Lead can cause symptoms both from acute exposure to high levels, and also from chronic, low-level exposures. Children with acute lead intoxication can have irritability or sluggishness, plus GI symptoms like vomiting or constipation. More common, though, are prolonged, lower-level exposures that may not have any obvious symptoms at first. In the long run, children (including not-yet-born babies) exposed to even relatively low levels of lead can have behavior and learning problems.

Unfortunately, it’s difficult to know exactly what the cut-off for safe exposure is, or if an individual child with a mildly raised lead level is likely to have problems. The effects of lead poisoning depend on many things other than the lead level. Different people have different susceptibility to the effects of lead (that’s probably genetically determined.) Certain other health conditions, like iron deficiency, seem to have an additive effect on lead poisoning. Effects also depend on how long the level was elevated—the longer a child is exposed to lead in the environment, the worse it can be. Earlier exposures seem to cause more problems than exposures in later childhood.

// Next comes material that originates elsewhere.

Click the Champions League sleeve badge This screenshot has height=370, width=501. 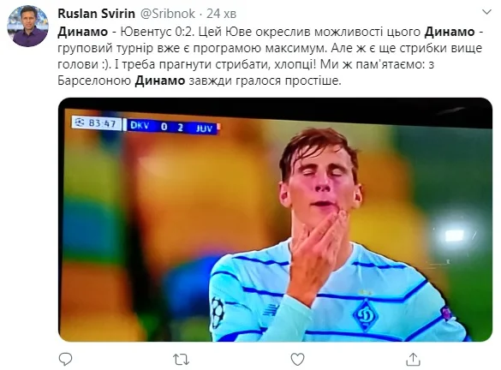[x=218, y=312]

The best treatment for lead exposure is the prevention of exposure by limiting the lead in our environment. Lead paint has been banned in The United States and most other countries since the 1970s, but might still be found in layers of older paint in homes. During renovation, old layers of paint can be chipped off or turned into dust that can contaminate a home. Lead paint also occasionally is found in toys produced overseas, and lead contamination has been found in herbal and other medical products. Some hobbies (like stained glass and ceramics) and occupations involve exposure to lead in solder and glazes. Leaded gasoline had been a significant source of environmental lead exposures until it was phased on in the 1990s; however, lead is still used as an additive in some aviation fuels.

Going back to the original question, there is a very good possibility that a lead level of 33 will lead to no permanent harm whatsoever, but no one can predict that at age 3. Certainly we know that there are no severe or marked problems– that would be noticed  already. Subtle issues can’t be ruled out at this age, so continued watchfulness is still needed at least until the child is well into the school years.